In developing this unit I remembered my experience as a rather uninterested student of social studies. What began to make history come alive for me was the study of art. I felt an immediate connection, as I began to explore the process of making my own sculptures in plaster and bronze, to the works of artists from all over the world. A college anthropology course introduced me to a broader view of the life of the creators of these images. So the idea for this unit is to provide an atmosphere where my art students (seventh and eighth grades) could examine an unfamiliar culture while creating their own images.
This unit seeks to examine two cities as an excursion in my art room. We will travel to Mexico, specifically a visit to Mexico City, present day, and then proceed towards one of the most mysterious ancient cities of the entire New World, Teotihuacan. My thought is to build the excitement of studying another culture by travelling there. So rather than a unit focused on historical background, I will try to weave the facts into the text as we move from place to place using our excursion as a starting point for the art activities I will initiate in the classroom setting.
In previous units I have developed, (America’s Urban Landscape and Our Images Make History
), I examined ho
w the artists portray their cities and how the art of mural making (Diego Rivera W.P.A. / Contemporary Muralists) became popular in the United States. Seeking to expand the idea of city and having just briefly introduced Mexico to my students, I thought it was appropriate to return to its capital Mexico City and discover its rich history through its links to a much more distant past.
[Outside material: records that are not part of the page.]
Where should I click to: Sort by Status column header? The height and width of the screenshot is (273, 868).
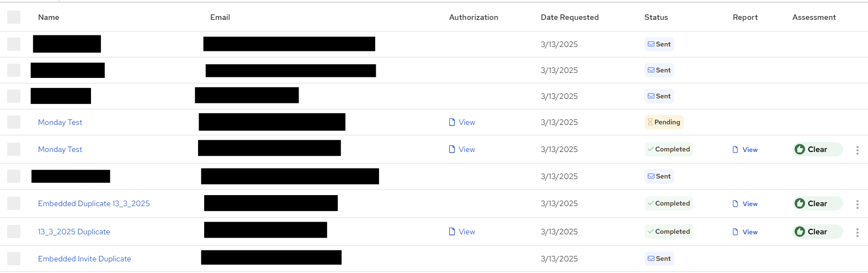tap(656, 17)
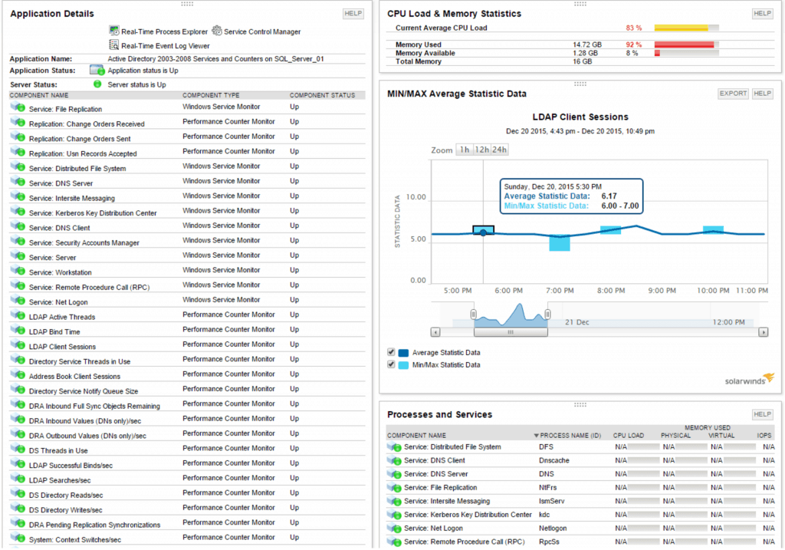Click the SolarWinds logo under the chart
785x550 pixels.
pos(747,378)
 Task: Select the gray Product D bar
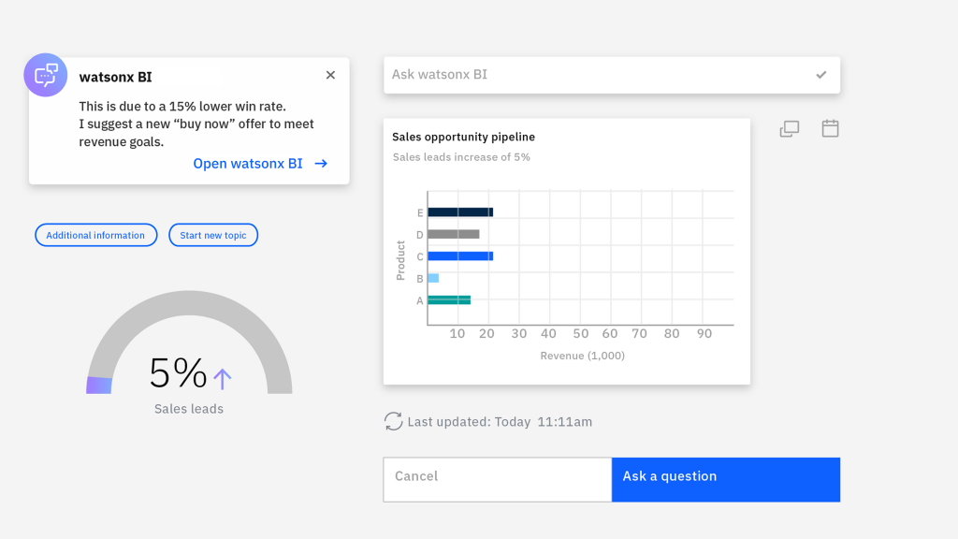click(453, 234)
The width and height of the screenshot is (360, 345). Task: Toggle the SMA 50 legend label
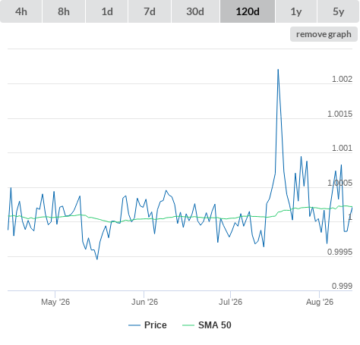[215, 325]

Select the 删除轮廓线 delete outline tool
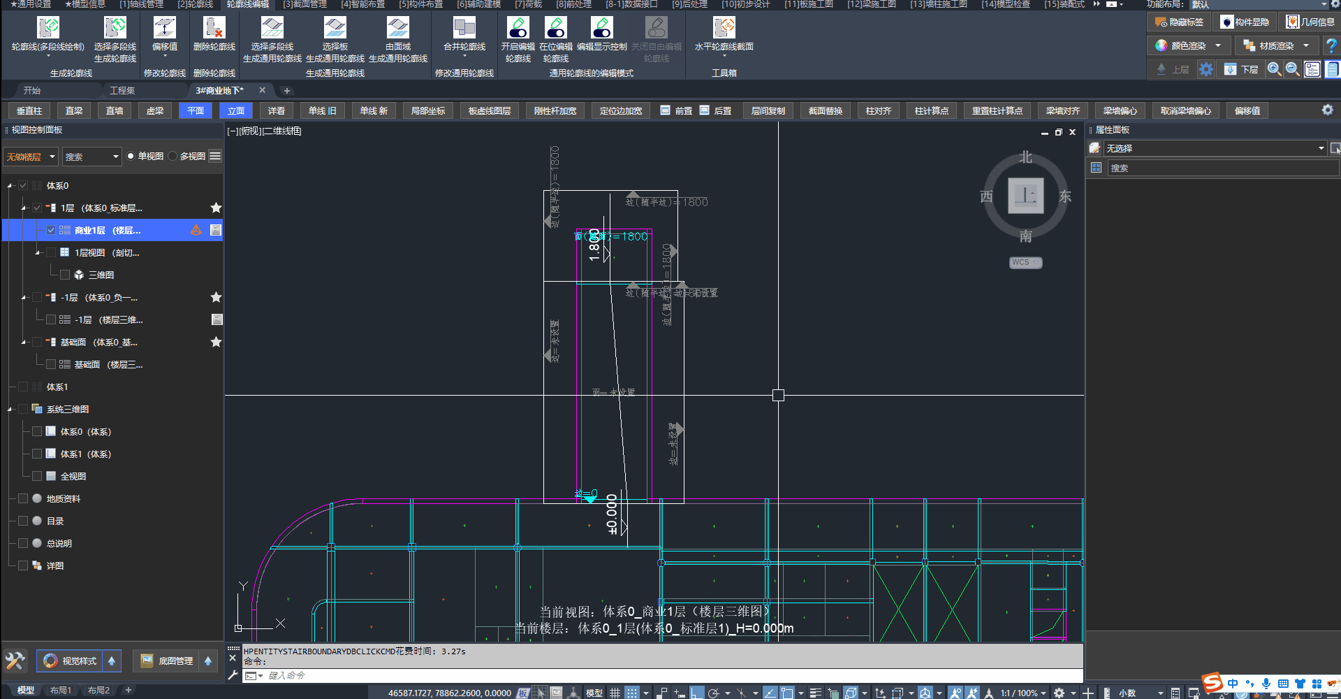tap(214, 28)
The well known British sculptor Henry Moore spent a great deal of his life as a teacher and I find his comment to reveal one of the broad objectives this unit seeks to create:
“The most striking quality common to all primitive art is its intense vitality. It is something made by people with a direct and immediate response to life. Sculpture and painting for them was not an activity of calculation or academism, but a channel for expressing powerful beliefs, hopes and fears . . . But apart from its own enduring value, a knowledge of it conditions a fuller and truer appreciation of the later developments of the so-called great periods, and shows art to be a universal continuous activity with no separation between past and present.”
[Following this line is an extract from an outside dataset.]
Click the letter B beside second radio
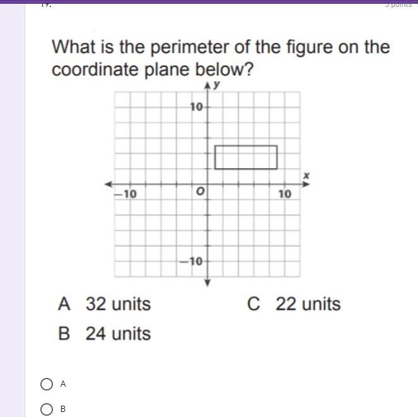This screenshot has width=418, height=417. pos(63,409)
Anthropologists have given much of their study to so-called “primitive” cultures. The word “primitive” connotes simple or technologically backward and is no longer used as an appropriate word to describe the cultures of peoples of the past. In exposing my students to ancient cultures I consciously avoid any reference of “primitive”. The implication, is also that our culture then becomes advanced or civilized in comparison. Anthropologists currently study humans, not just some of long ago, but all humanity. When I was in college and studied anthropology my professor focused on past studies as well as the recent work being carried out in the field of “urban anthropology”. At various points in this unit we will be examining the products of archaeologists and anthropologists efforts shedding light on the life of contemporary Mexican life.